WASHINGTON: Less than a month before President Bush hopes to sign an agreement in Moscow cutting Russian and American nuclear arsenals, arms negotiators remain seriously divided on the nature of the reductions, with the Russians demanding a stronger commitment from the United States to destroy weapons removed from service. The Bush administration, however, is pressing for maximum flexibility - including the right to redeploy atomic weapons on short notice - while offering the Russians promises of advance warning and a clearer window on US activities.
The Russians complain that a deal that does not eliminate the weapons is hardly a deal at all. Negotiations are intensifying at a time when Bush and Russian President Vladimir Putin are intent on showing that Cold War enemies can become strategic partners. Bush could benefit from a smooth Moscow trip after several weeks of rough reviews of his foreign policy, while Putin wants to show skeptics in Russia that warmer relations with Washington will pay off.
Chief US negotiator John Bolton flew to Moscow this weekend for the second time in a week to meet with his Russian counterpart, Georgy Mamedov. He will return to Washington in time for discussions later this week between Russian Foreign Minister Igor Ivanov and Secretary of State Colin L. Powell. The presidential summit opens May 23.
There is a “reasonable chance” that a detailed arms agreement will be completed in time for the Bush trip, said one US official. A second US official agreed but called the Russian position on counting warheads a potential deal-breaker and predicted nothing will be certain until the eve of the summit, when decisions are finalized.
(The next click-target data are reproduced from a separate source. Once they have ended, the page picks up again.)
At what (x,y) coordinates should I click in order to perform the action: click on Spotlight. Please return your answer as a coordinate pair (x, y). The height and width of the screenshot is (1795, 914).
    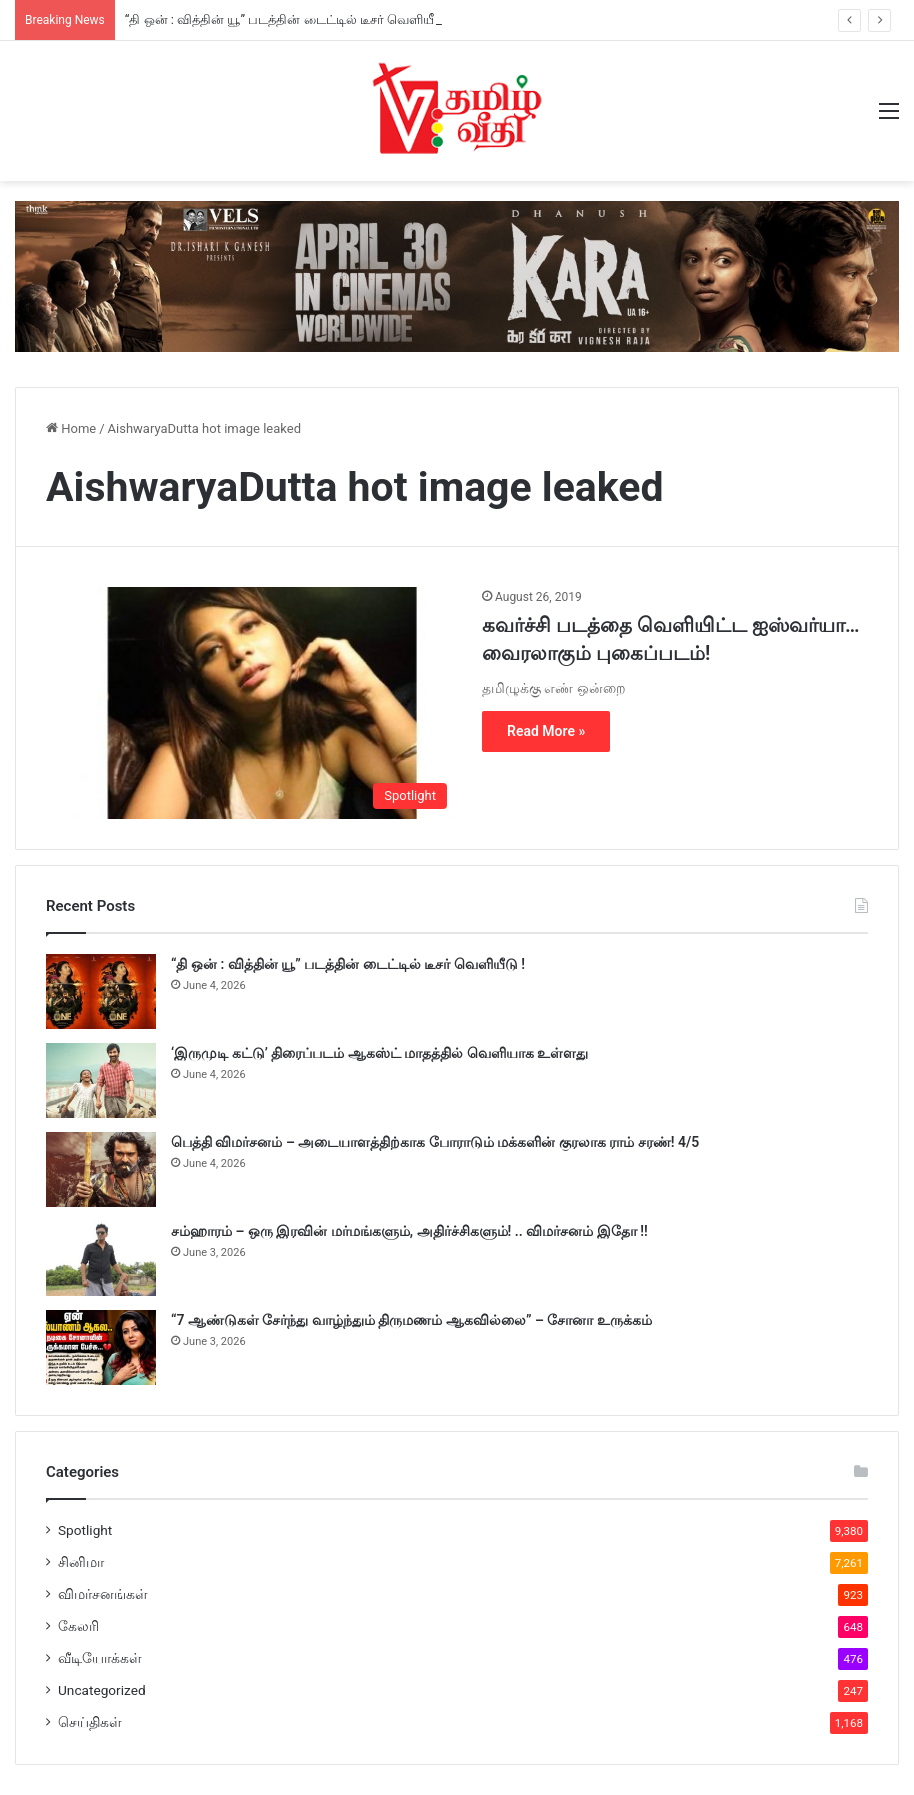
    Looking at the image, I should click on (85, 1530).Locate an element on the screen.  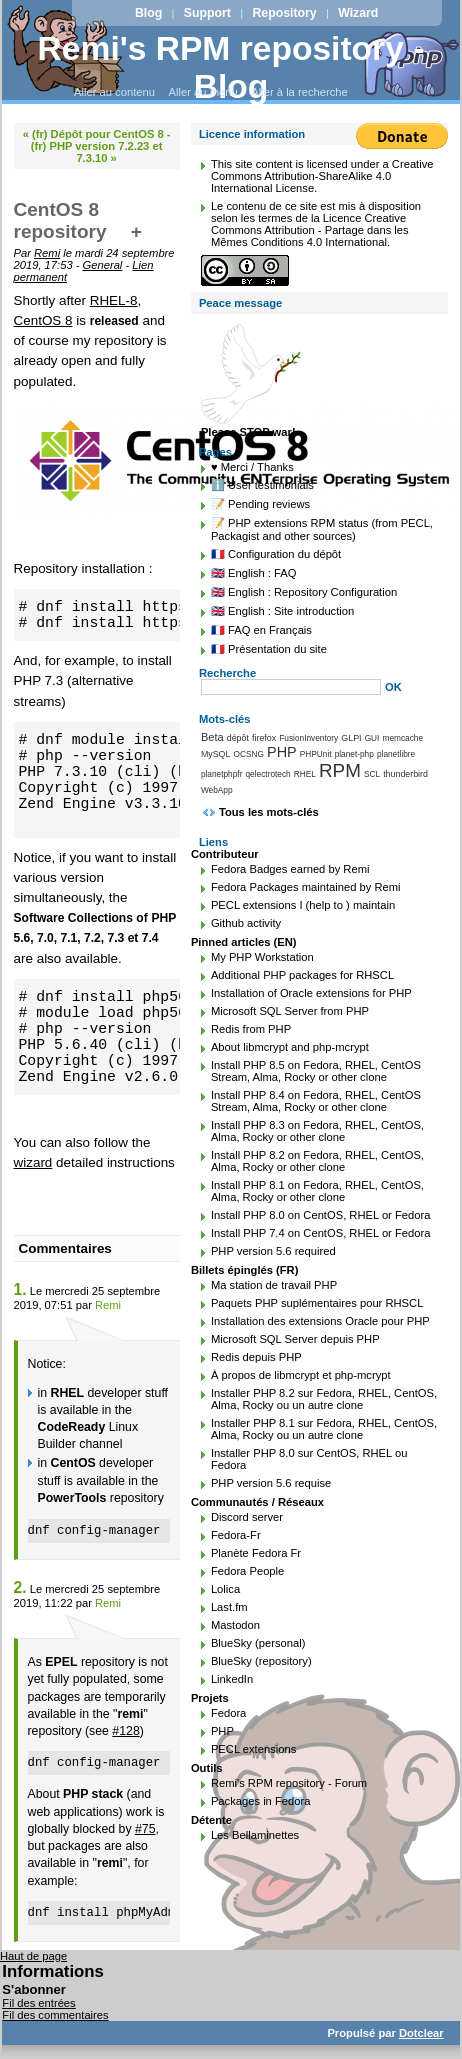
dépôt is located at coordinates (238, 738). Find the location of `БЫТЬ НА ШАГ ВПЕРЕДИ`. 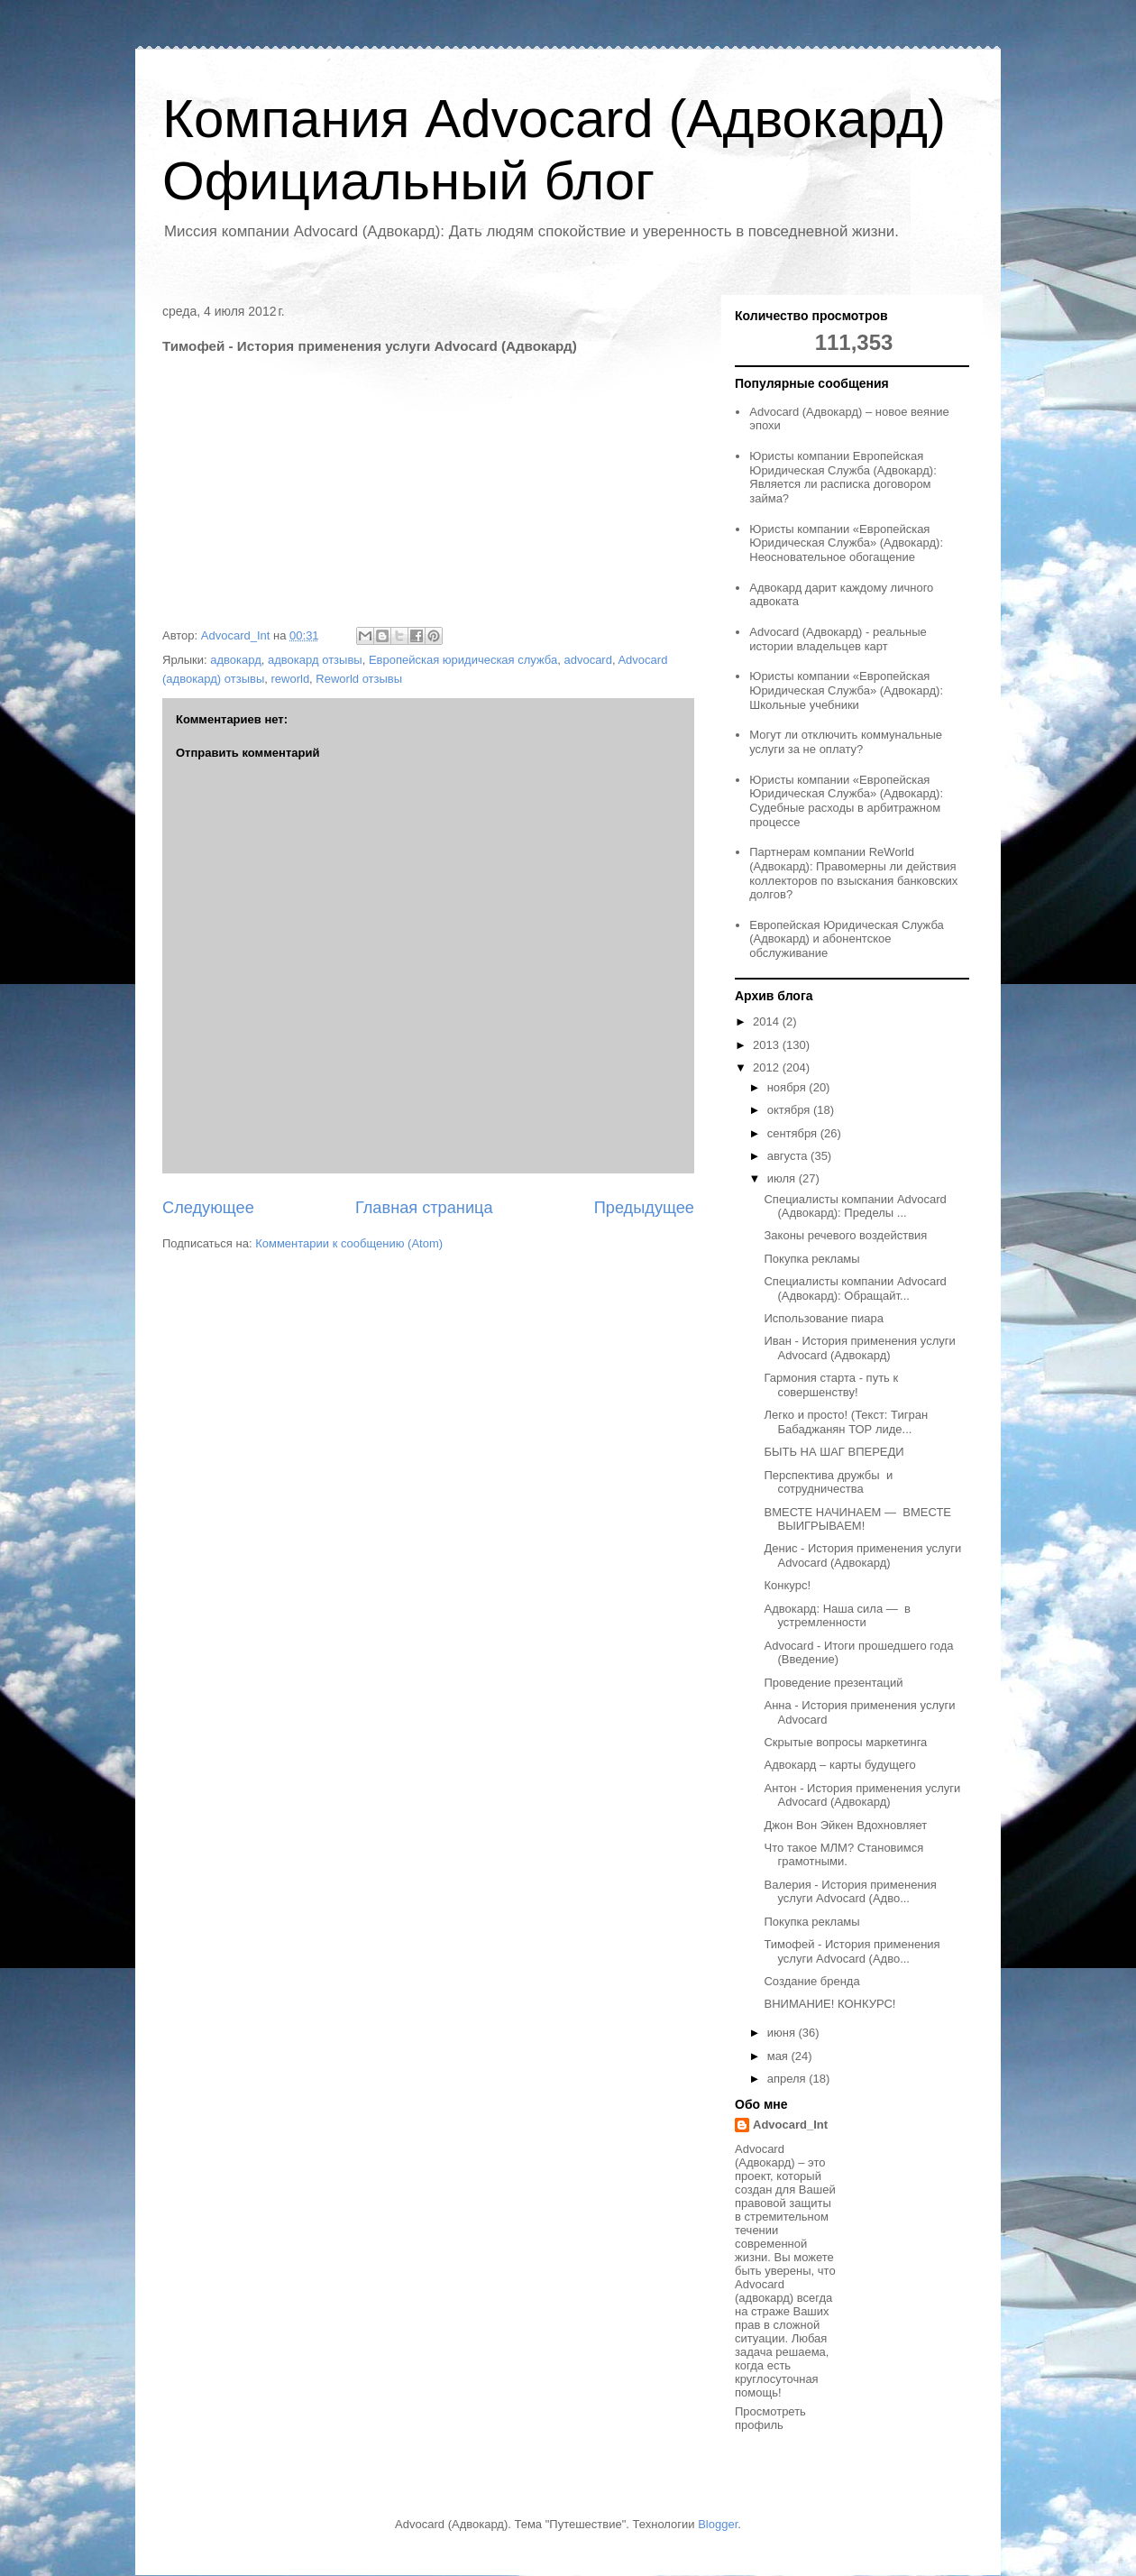

БЫТЬ НА ШАГ ВПЕРЕДИ is located at coordinates (833, 1451).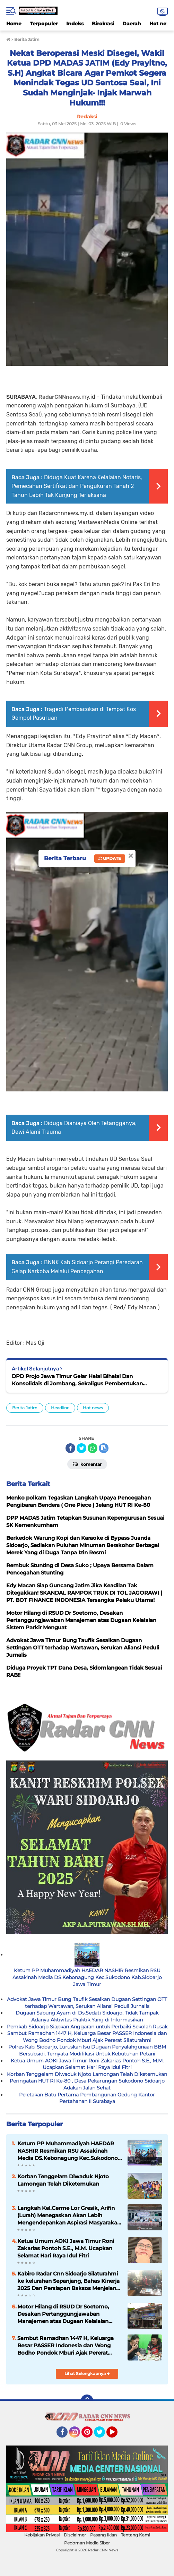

Bush and Putin agreed last year in Crawford, Texas, to reduce their nuclear weapons arsenals by about two-thirds by 2012, moving from 6,000 warheads to roughly 2,000. Initially, Bush preferred an informal arrangement with Putin, giving desired flexibility to the Pentagon and the US Strategic Command and averting a complicated treaty ratification battle on Capitol Hill.
But Bush changed course and agreed to sign what the administration labels a “legally binding” agreement when Putin said a verbal promise would not satisfy skeptics in Moscow, including Russian generals who don’t trust the United States. Such mistrust only grew in December when the administration, over Russian objections, withdrew from the 1972 Anti-Ballistic Missile Treaty.
At issue are nuclear weapons that can be launched from land or sea or dropped from long-range bombers. Negotiators are working on rules to determine what would happen to the warheads and their delivery systems as the numbers were reduced, and how to build confidence that each side was doing what it had promised.
Differences between the Russians and Americans begin with how to count the warheads. In the final totals, the Americans want to count only the warheads actually deployed, whether in a missile silo or in a submarine or at an air base. The Russians want to count all the launch slots from which the United States could fire a missile.
If the US military removed all ballistic missiles from a Trident submarine and declared that the submarine would be refitted for other purposes, there would be no warheads counted in the final total under the American approach. Yet because the submarines would remain capable on short notice of reloading missiles, the Russians would count in the total as many warheads as the submarine could deliver.
The Russians want the Americans to dismantle weapons systems, while US negotiators have emphasized the expense and reduced deployment options that would result. The cost, under the Russian approach, of stripping ballistic missile launchers from four of the country’s 18 Trident submarines and adding Tomahawk cruise missile launchers would be $2 billion, by one estimate. “They like predictability,” one US official said of the Russians. “The freewheeling American style makes them nervous.”
US negotiators are telling the Russians that they can trust US promises and can verify that the accord is being honored. As talks have continued, the Americans have offered more inspection visits to more sites to satisfy the Russians. The Bush administration has announced that it intends to keep many of the decommissioned missiles, warheads and bombs in reserve and expects to be able to redeploy weapons within weeks of notifying the Russians. Also either party would be permitted to withdraw unilaterally from the agreement with six months’ notice.
US officials counter that both sides would benefit from deployment pledges and monitoring provisions. The US has told Russia that open-ended pledges are not meant to target the Russians, although Russia maintains a nuclear force far larger than that of any other nation. —Dawn/LAT-WP News Service (c) The Washington Post.